Although ridiculous, such expressions, pushed with enough fervor, still carry the power to inflame, because the sons of the south are ever-proud. God bless them.

At any rate, my former battle buddy, after four year in the National Guard, had spent the last four on active duty. This was his second tour in Iraq.

"A lovely country," I said as we drove past a ubiquitous row of blast walls and some spindly trees seeming unnaturally autumnal in the still considerable swelter of October.

"It really is, in parts," he said.

Now a staff sergeant, battle buddy spoke with affection about the town near Baghdad where his cavalry unit was stationed.

"If you give them a dollar, they will give you a big bag of bread. They really stuff it full, and it's good bread," he said. He had never been one to miss a meal. Neither had I, for that matter.

My own military career, I used to like to say, was Lincolnesque. In other words, more or less totally lacking in distinction.

I come from a family without an extensive military tradition. Most of my forbears were farmers and thus exempt from service. The only martial story I ever heard was from a great uncle who said he was personally yelled at by Patton during the Italian campaign for wandering around without helmet or rifle.

I joined the Army in 1999 for no good reason, enlisting as a cavalry scout -- the eyes and ears of the Army, the recruiting video reassured me.

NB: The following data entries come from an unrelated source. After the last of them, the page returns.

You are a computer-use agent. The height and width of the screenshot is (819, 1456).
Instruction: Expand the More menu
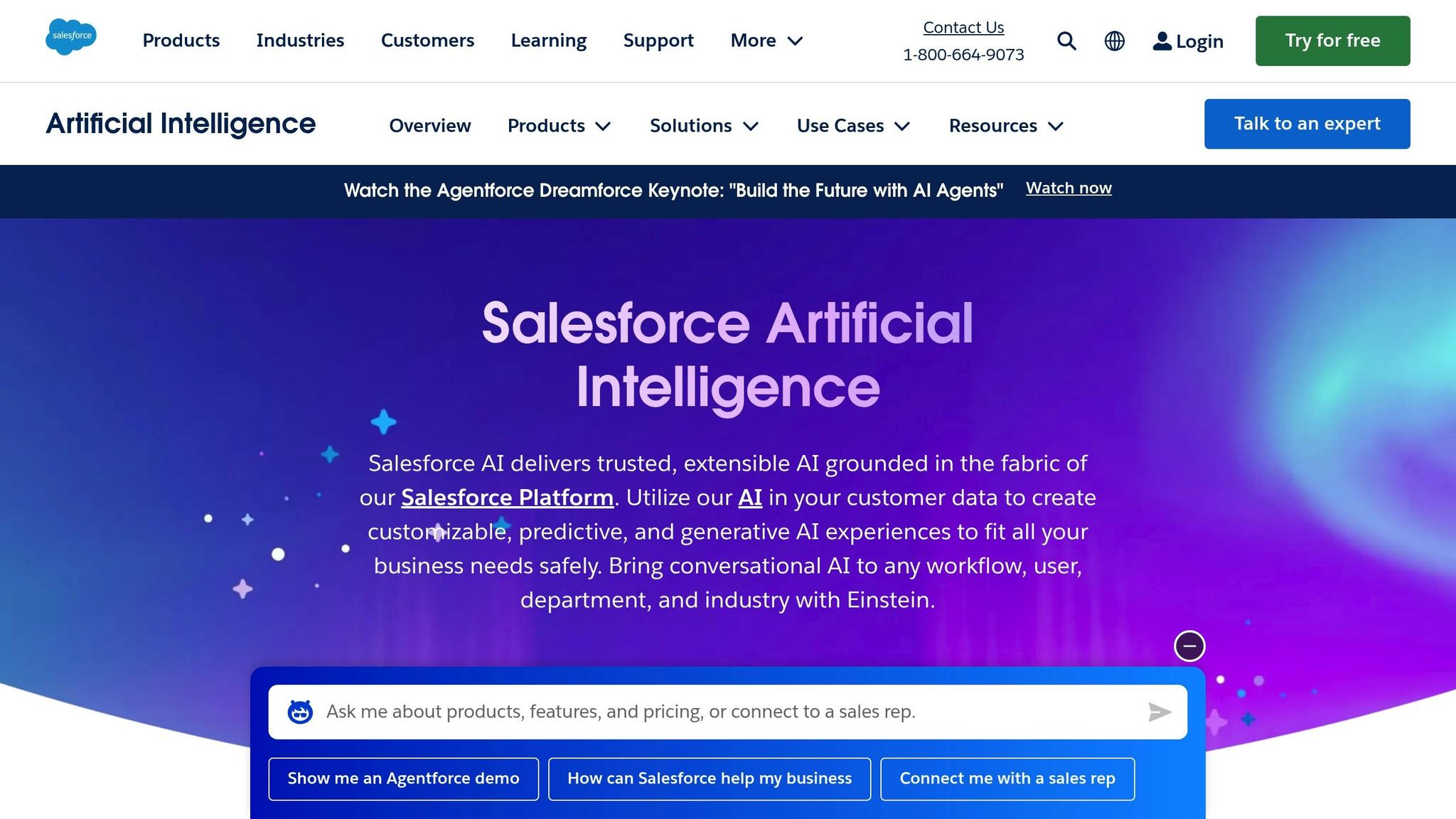pyautogui.click(x=766, y=41)
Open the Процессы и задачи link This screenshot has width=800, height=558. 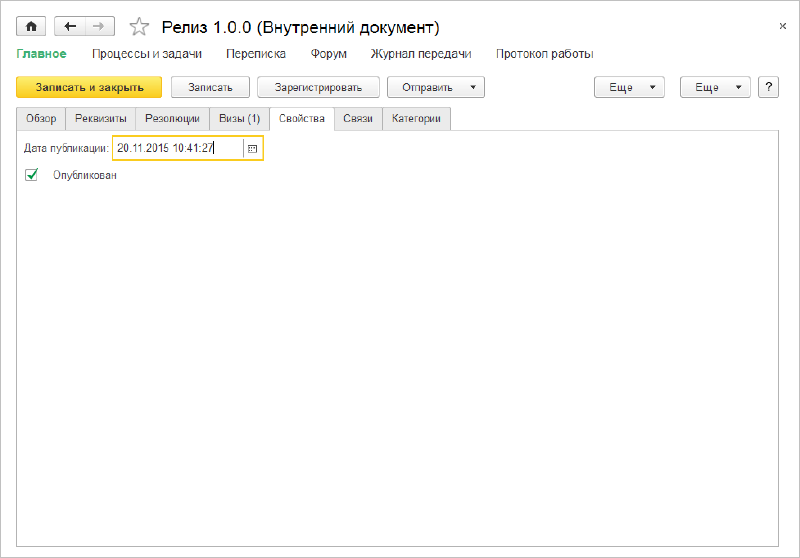coord(147,54)
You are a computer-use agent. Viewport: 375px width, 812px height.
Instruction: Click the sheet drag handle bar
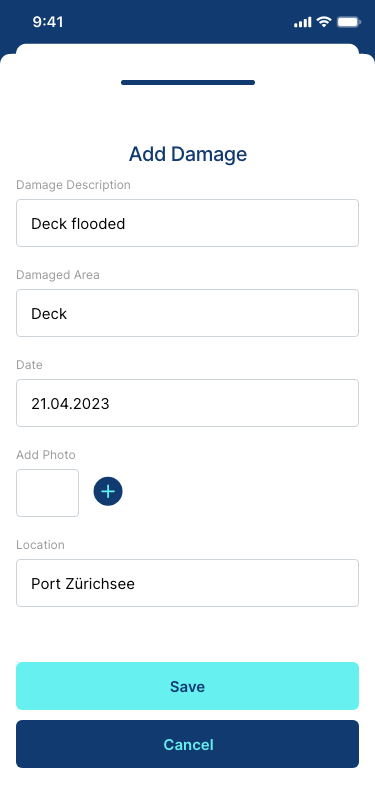click(x=188, y=82)
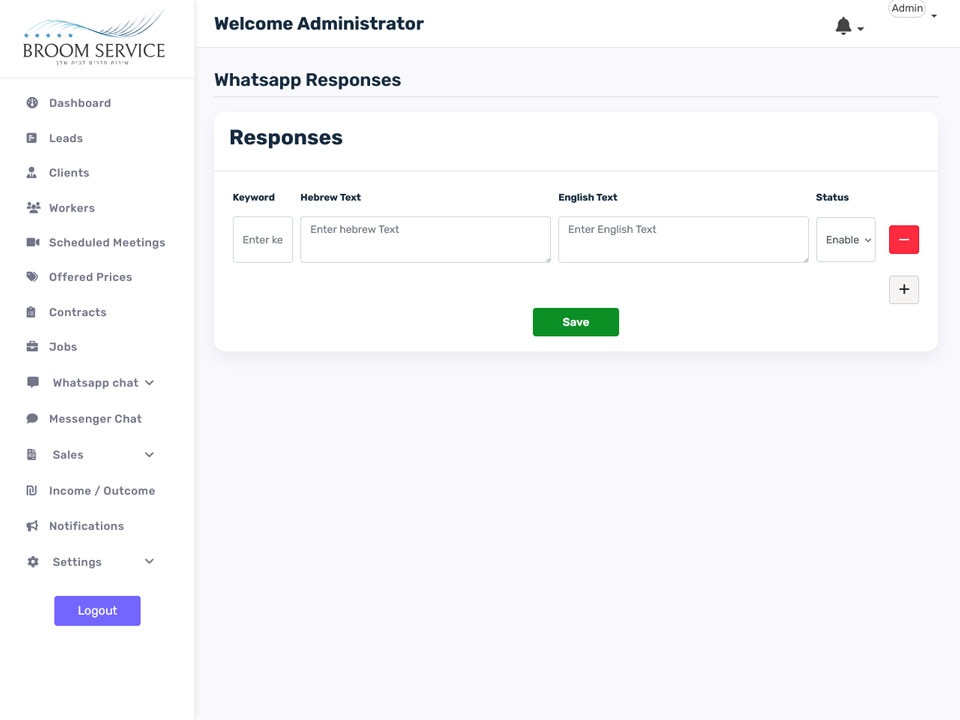This screenshot has width=960, height=720.
Task: Click the Notifications megaphone icon
Action: (x=32, y=526)
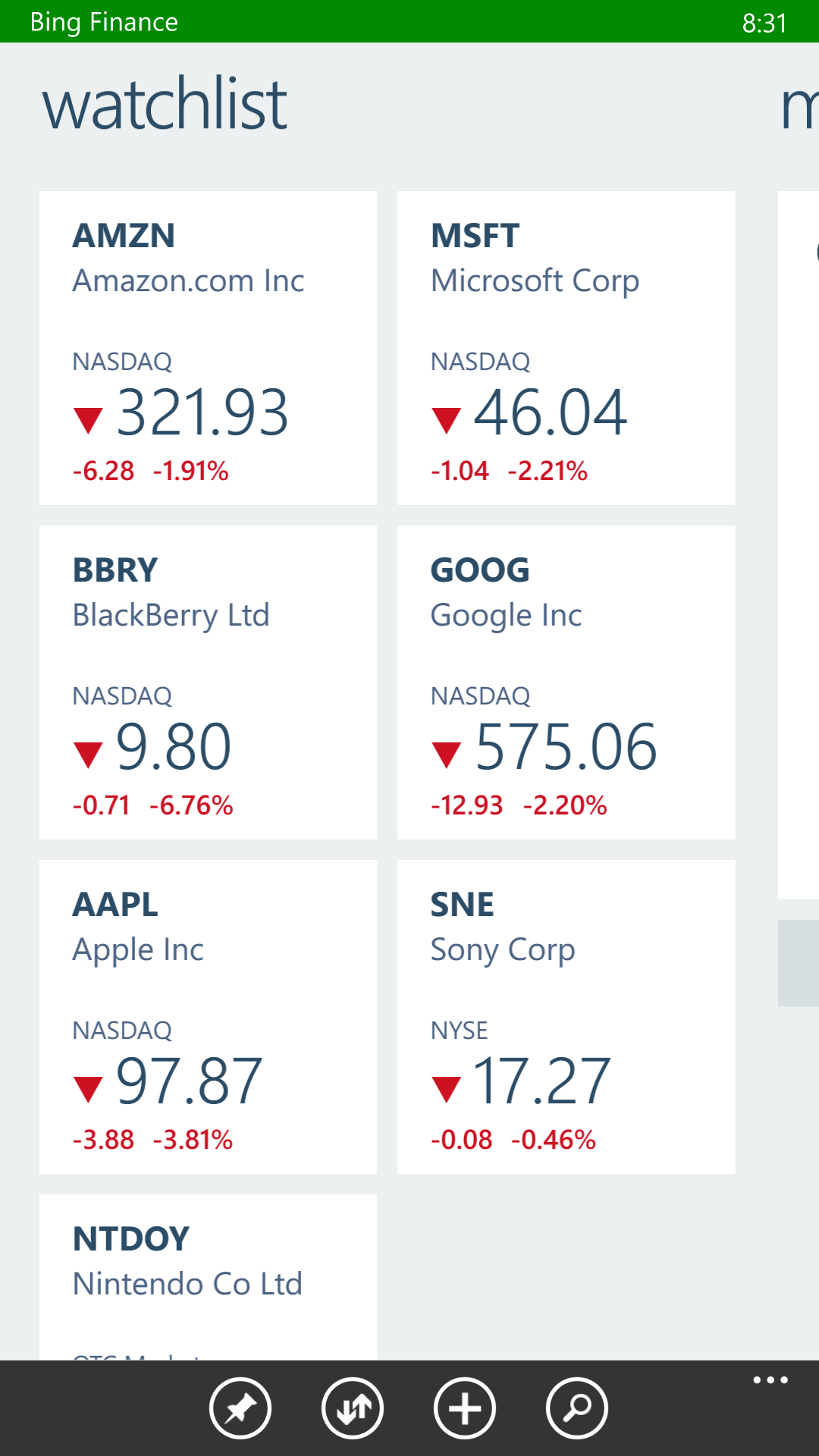This screenshot has height=1456, width=819.
Task: Tap the 8:31 status bar clock
Action: tap(764, 23)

I was not terribly well suited for this task, being very absent minded and having an absolutely terrible sense of direction, but I soldiered on through the endless weeks in Kentucky and finally arrived at Fort Polk, La., a simmering hell-hole widely considered the worst posting in the military.

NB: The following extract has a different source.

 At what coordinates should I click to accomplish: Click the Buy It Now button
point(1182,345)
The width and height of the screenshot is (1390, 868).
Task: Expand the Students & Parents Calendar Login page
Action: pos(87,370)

A few months later, I suffered a moderate head injury while serving in a fake war against a fake breakaway Russian republic in California (and, imagine, we weren't ready to fight an insurgency in Iraq,) but returned triumphantly to my regiment to serve out the remainder of my two-year enlistment.

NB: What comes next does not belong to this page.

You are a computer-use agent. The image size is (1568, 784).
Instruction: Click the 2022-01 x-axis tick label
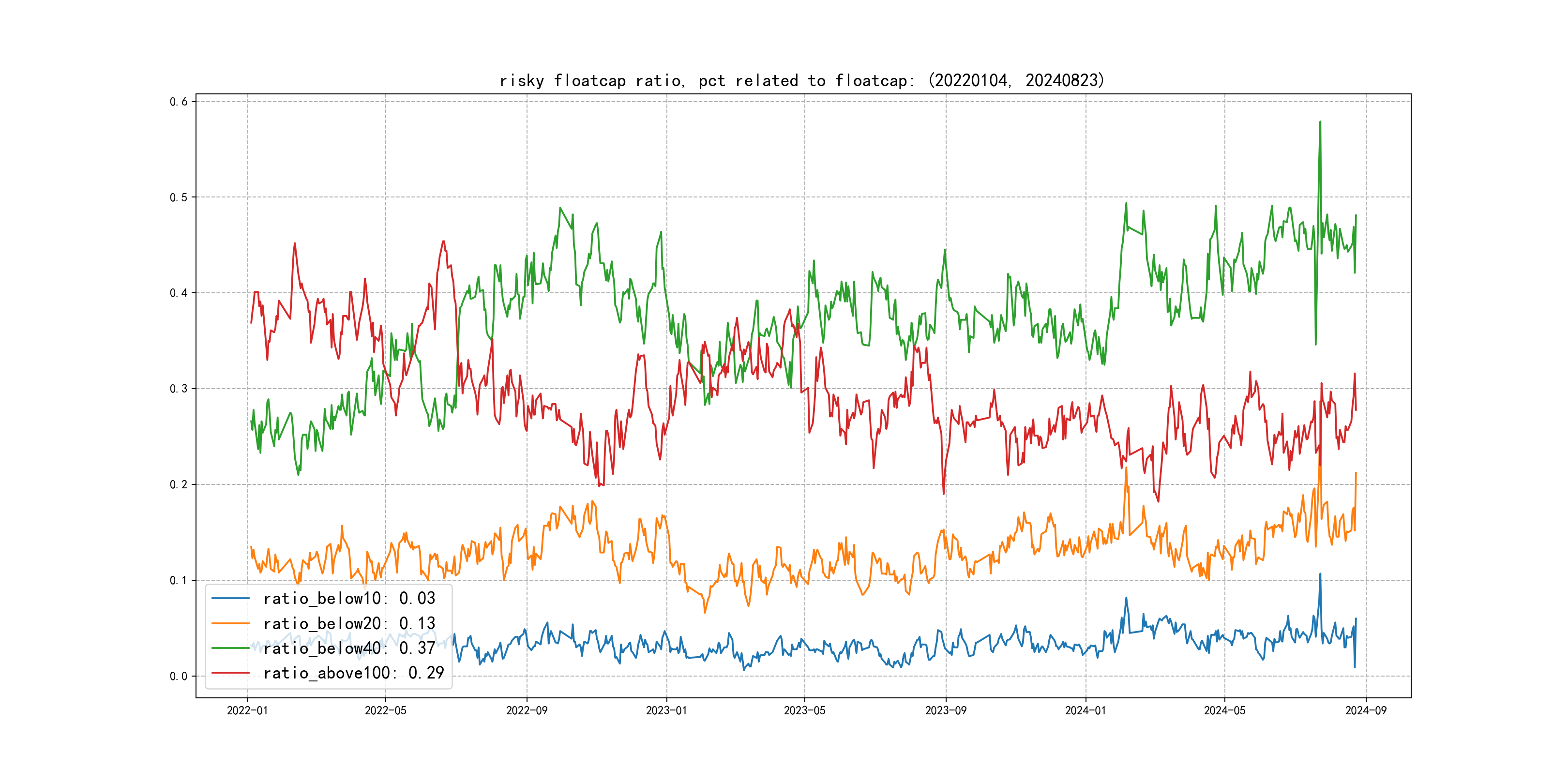click(x=247, y=710)
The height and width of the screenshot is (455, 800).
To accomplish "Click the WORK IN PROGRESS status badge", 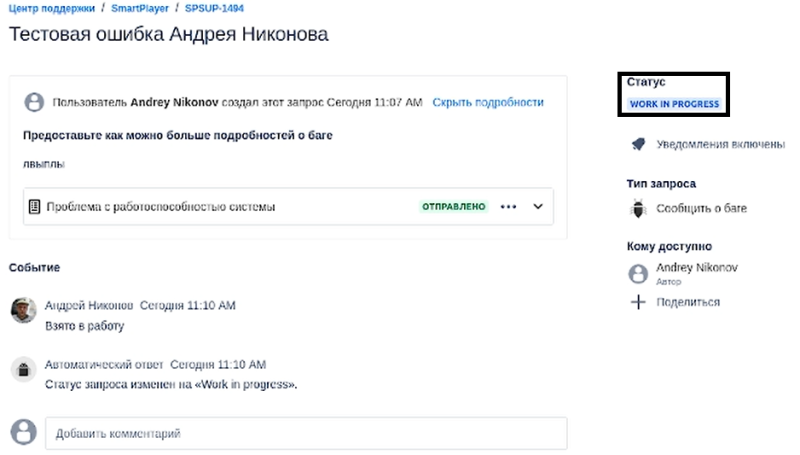I will coord(673,104).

In the end, I did all right. I compensated for my inability to draw maps in my head by learning to memorize complex acronyms that would lead me along the dirt paths through the Louisiana scrub jungle, driving an outdated Humvee. At any rate, Louisiana did not fall, and I left the service with a pair of medals and a nice plaque.

"I hope the world is everything you think it is," one sergeant wrote on the back of the plaque, "the world" being the term for civilian life.

I also served a year in the Massachusetts National Guard, of which little can be said other than that I attended, and then only usually. (Actually, I can say this. One weekend our zealous sergeant brought in a box of overripe eggplants and several dozen hard-boiled eggs. One soldier was instructed to hold an eggplant and an egg at the throat and eye level of another soldier, while a third attacked, "ripping out the throat and gouging out the eye" of the hapless victim. Needless to say, we left that drill in glory, the parking lot scattered with foodstuffs.)

But I digress.

That was a very different Army, firm in its traditions and rigorous in its way but enlivened by no particular sense of purpose that I could see. After all, the greatest enemy we could then conjure to fill in the blanks of our marching cadences was the soon-to-be shackled dictator of some piddling country most of us had never heard of.

"Milosevic, Milosevic, raging mad ... never understood the power we had.

It all seemed like quite the dog and pony show, to use one of my favorite military expressions, carried out with absurd seriousness in a horrendous climate and with far too little sleep.

One of my clearest memories is of running in formation at the crack of dawn down the post's main drag, past the bowling alley, which had one of those digital clocks that shows the temperature.

It read: 5800 degrees.

Life in the Army was about to change, but I was gone by then.

My old battle buddy, incidentally, has married and has two kids. He's bought some land in Wyoming and doesn't get back to South Carolina very much anymore.